Show every line below where "link" appears.
#### RECORDS SUPPLIED ####
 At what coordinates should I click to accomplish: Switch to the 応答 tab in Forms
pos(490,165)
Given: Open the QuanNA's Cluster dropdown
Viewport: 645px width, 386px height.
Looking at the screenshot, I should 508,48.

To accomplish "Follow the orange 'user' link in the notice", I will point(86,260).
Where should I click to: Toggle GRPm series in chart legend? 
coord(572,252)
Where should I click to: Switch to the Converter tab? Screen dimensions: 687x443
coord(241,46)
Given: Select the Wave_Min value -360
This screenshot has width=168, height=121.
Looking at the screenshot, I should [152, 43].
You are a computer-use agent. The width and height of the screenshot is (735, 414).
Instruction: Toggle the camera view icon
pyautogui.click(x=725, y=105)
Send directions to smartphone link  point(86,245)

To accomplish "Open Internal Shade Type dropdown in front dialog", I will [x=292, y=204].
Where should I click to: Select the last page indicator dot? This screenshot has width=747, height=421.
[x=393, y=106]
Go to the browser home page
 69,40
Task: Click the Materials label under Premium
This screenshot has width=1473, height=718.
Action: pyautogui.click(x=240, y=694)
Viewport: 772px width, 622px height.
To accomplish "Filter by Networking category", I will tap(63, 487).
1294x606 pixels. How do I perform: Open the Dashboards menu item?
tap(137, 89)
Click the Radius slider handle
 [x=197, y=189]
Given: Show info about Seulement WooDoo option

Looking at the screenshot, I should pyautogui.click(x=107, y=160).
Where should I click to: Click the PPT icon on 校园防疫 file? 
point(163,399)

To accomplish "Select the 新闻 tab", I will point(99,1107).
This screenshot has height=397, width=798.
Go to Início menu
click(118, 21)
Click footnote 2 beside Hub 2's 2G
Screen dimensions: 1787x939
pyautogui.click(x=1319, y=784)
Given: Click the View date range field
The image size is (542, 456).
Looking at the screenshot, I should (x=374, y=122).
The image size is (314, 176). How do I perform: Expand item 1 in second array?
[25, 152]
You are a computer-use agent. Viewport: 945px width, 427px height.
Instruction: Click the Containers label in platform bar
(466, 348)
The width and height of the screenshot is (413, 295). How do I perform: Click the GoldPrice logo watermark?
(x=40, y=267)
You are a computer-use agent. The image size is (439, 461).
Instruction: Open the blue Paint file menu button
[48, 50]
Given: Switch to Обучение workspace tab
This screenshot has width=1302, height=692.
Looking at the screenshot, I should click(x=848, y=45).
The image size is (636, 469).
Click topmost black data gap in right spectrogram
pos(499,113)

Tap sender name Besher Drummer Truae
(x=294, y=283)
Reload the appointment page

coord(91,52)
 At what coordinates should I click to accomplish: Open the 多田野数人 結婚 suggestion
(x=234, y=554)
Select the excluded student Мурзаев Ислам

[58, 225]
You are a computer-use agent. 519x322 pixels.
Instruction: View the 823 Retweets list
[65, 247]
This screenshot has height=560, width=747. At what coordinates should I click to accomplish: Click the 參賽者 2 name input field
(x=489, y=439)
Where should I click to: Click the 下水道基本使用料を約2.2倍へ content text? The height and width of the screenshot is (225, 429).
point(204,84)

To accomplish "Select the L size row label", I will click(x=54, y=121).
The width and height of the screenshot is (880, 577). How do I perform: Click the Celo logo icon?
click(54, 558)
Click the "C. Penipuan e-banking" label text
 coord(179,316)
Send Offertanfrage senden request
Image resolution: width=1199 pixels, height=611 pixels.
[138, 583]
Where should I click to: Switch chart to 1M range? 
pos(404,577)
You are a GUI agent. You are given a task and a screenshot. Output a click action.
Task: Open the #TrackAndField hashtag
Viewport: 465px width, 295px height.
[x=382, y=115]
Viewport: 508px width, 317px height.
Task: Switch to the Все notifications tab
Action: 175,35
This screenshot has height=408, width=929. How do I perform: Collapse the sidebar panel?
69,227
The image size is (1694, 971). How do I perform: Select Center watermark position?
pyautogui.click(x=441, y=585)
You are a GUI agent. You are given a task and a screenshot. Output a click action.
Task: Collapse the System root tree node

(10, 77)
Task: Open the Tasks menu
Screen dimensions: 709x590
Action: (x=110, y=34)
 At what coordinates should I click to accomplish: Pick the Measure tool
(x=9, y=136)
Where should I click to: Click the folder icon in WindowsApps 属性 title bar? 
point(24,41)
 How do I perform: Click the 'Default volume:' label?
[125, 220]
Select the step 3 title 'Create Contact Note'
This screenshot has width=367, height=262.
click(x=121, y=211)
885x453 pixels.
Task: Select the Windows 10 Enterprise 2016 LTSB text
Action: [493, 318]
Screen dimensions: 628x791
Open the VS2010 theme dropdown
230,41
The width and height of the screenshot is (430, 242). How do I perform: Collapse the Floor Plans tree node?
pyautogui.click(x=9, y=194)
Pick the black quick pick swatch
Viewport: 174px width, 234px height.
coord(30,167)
####
> _REPLY_
To accomplish "Follow the orange 'user' link in the notice", I will point(86,260).
Send directions to smartphone link  point(86,245)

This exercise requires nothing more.